++++ Provided data ++++

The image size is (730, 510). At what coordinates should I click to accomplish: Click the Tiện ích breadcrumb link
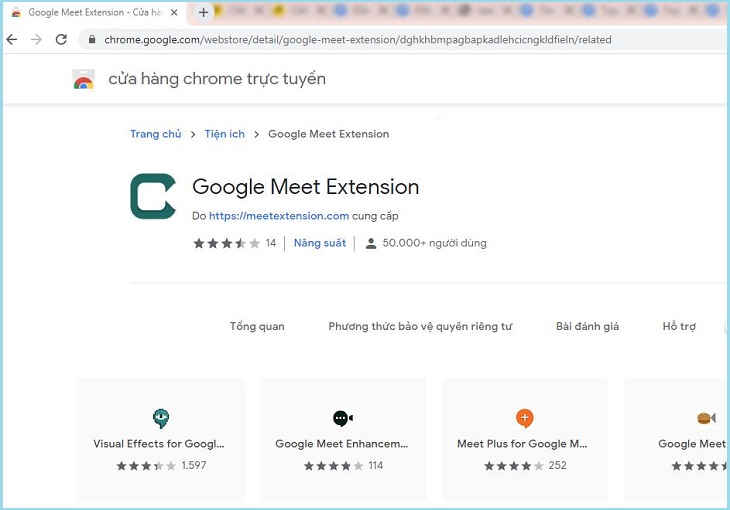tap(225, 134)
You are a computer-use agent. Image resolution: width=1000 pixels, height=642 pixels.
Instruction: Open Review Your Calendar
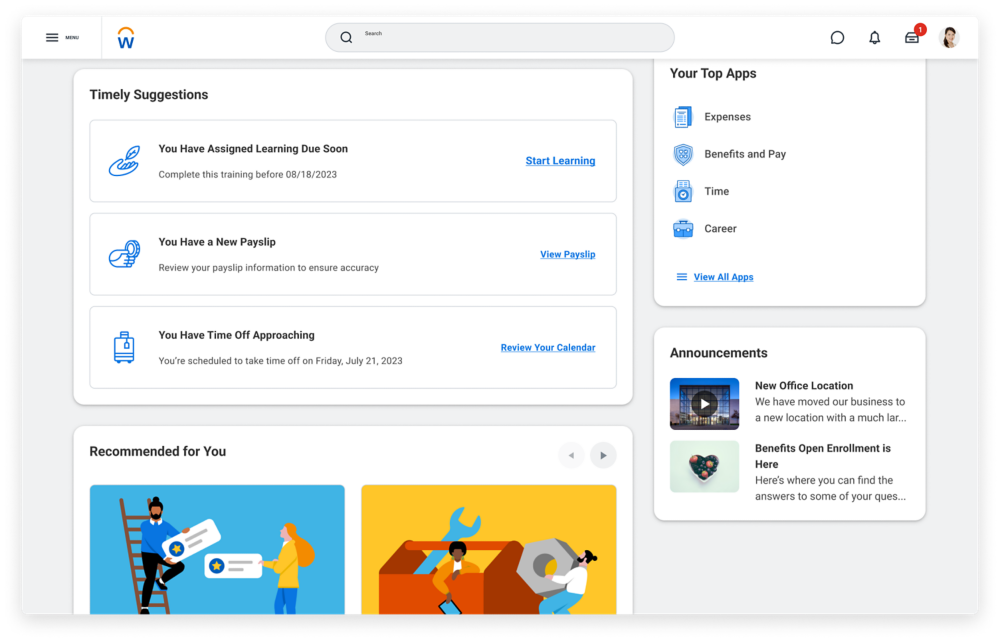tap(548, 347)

++++

▶ _Work to be completed_
Reproduce all of the entries above, swapping "breadcrumb link" for "navigation link" and leaving everything else unchanged. Omit the pictures.

▶ _Response to the task_
The image size is (730, 510). At what coordinates should I click to accomplish: Click the Tiện ích navigation link
tap(225, 134)
You are a computer-use agent. Image resolution: width=1000 pixels, height=642 pixels.
Instruction: Open Review Your Calendar
tap(548, 347)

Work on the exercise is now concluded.